Texte intégral
RÉPUBLIQUE FRANÇAISE
AU NOM DU PEUPLE FRANÇAIS
COUR D'APPEL DE PARIS
L. 742-1 et suivants du Code de l'entrée et du séjour
des étrangers et du droit d'asile
ORDONNANCE DU 28 mai 2024
(1 pages)
Numéro d'inscription au répertoire général et de décision : B N° RG 24/02404 - N° Portalis 35L7-V-B7I-CJN3J
Décision déférée : ordonnance rendue le 24 mai 2024, à 16h19, par le juge des libertés et de la détention du tribunal judiciaire de Meaux
Nous, Marie-Anne Baulon, conseillère à la cour d'appel de Paris, agissant par délégation du premier président de cette cour, assistée de Catherine Charles, greffier aux débats et au prononcé de l'ordonnance,
APPELANT
LE PREFET DU VAL-D'OISE
représenté par Me Nailla Briolin du cabinet Actis, avocat au barreau de Val-de-Marne
INTIMÉ
M. [C] [J]
né le 23 Mai 2005 à [Localité 3], de nationalité haïtienne
demeurant [Adresse 1]
[Localité 2]
LIBRE,
non comparant, non représenté, convoqué par le commissariat territorialement compétent à l'adresse ci-dessus indiquée ;
MINISTÈRE PUBLIC, avisé de la date et de l'heure de l'audience,
ORDONNANCE :
- réputée contradictoire,
- prononcée en audience publique,
- Vu l'ordonnance du 24 mai 2024 du juge des libertés et de la détention du tribunal de grande instance de meaux ordonnant la jonction de la procédure introduite par le recours de M. [C] [J], enregistré sous le N°RG 24/00688 et celle introduite par la requête du préfet du Val-d'Oise, enregistrée sous le N°RG24/00680, déclarant le recours de M. [C] [J] recevable, déclarant la décision de placement en rétention prononcée à l'encontre M. [C] [J] irrégulière, ordonnant en conséquence la mise en liberté de M. [C] [J], disant n'y avoir lieu à statuer sur la prolongation de la rétention administrative de M. [C] [J] et rappelant M. [C] [J] à qu'il a l'obligation de quitter le territoire national ;
- Vu l'appel motivé interjeté le 26 mai 2024, à , par le conseil du préfet du Val-d'Oise ;
- Après avoir entendu les observations du conseil du préfet du Val-d'Oise tendant à l'infirmation de l'ordonnance ;
SUR QUOI,
C'est par une analyse circonstanciée et des motifs particulièrement pertinents qu'il convient d'adopter que le premier juge a rejeté la requête de l'administration au motif d'un arrêté de placement en rétention insuffisamment motivé en effet, le motif de rétention tiré d'un défaut de garantie est trop parcellaire pour permettre d'établir ce défaut de garantie ; il convient en conséquence de confirmer l'ordonnance querellée.
PAR CES MOTIFS
CONFIRMONS l'ordonnance,
ORDONNONS la remise immédiate au procureur général d'une expédition de la présente ordonnance.

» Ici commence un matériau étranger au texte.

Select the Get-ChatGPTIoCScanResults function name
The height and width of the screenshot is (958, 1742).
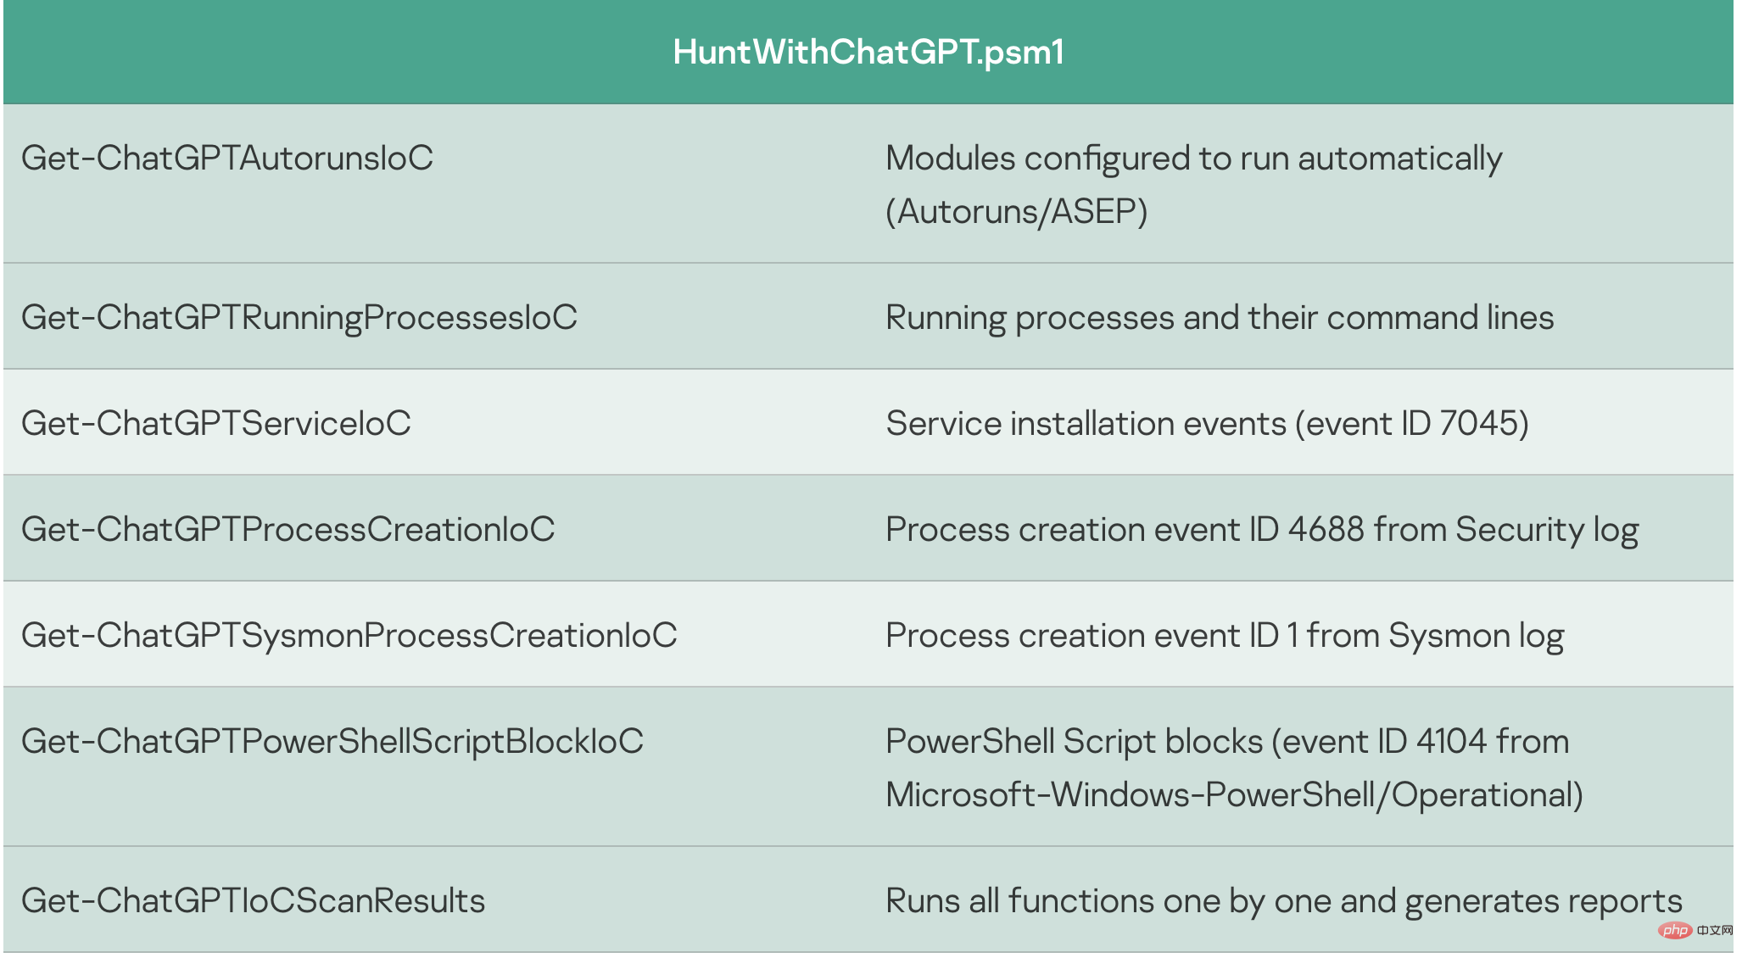tap(254, 900)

Fait à Paris le 28 mai 2024 à
LE GREFFIER, LE PRÉSIDENT,
REÇU NOTIFICATION DE L'ORDONNANCE ET DE L'EXERCICE DES VOIES DE RECOURS:
Pour information:
L'ordonnance n'est pas susceptible d'opposition.
Le pourvoi en cassation est ouvert à l'étranger, à l'autorité administrative qui a prononcé le maintien en zone d'attente ou la rétention et au ministère public.
Le délai de pourvoi en cassation est de deux mois à compter de la notification.
Le pourvoi est formé par déclaration écrite remise au secrétariat greffe de la Cour de cassation par l'avocat au Conseil d'Etat et à la Cour de cassation constitué par le demandeur.